Quant à l’article 14 du traité, il est utile, puisqu’il autorise justement à faire ce que demande Mme Tasca. Or, une fois encore, je suis d’accord, sur le principe, avec ce qu’elle demande, autrement dit un encadrement juridique des services d’intérêt général, parce que nous pensons que cela est bénéfique pour l’Europe.

M. le président. Je mets aux voix l'amendement n° 1.

(L'amendement n'est pas adopté.)

M. le président. La parole est à Mme Catherine Tasca, pour explication de vote sur l'amendement n°  4.
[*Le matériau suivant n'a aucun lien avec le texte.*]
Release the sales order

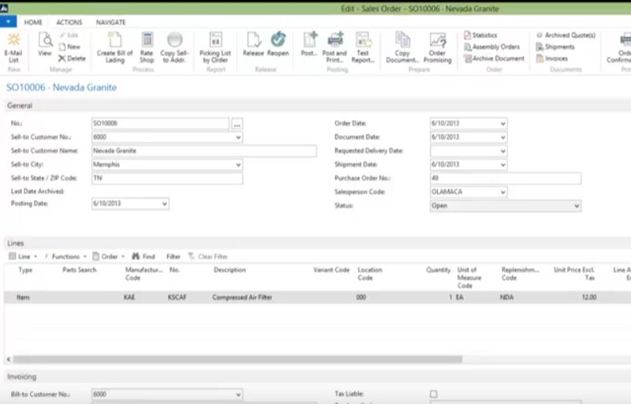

Mme Catherine Tasca. Je commencerai par remercier M. le rapporteur, ainsi que la commission, de l’attention qu’ils ont portée à notre texte.

Toutefois, nous ne sommes pas d’accord sur la rédaction proposée, en particulier par l’amendement n° 4, qui vise à supprimer la référence explicite à une législation-cadre.

Nous estimons qu’il n’y a rien d’anodin dans cette modification. En effet, si on ne parle que d’une simple législation, celle-ci peut être, par exemple, d’ordre sectoriel, alors que nous demandons une législation générale qui définisse et encadre les services publics et qui remette de l’ordre dans le monstre communautaire qui a été créé.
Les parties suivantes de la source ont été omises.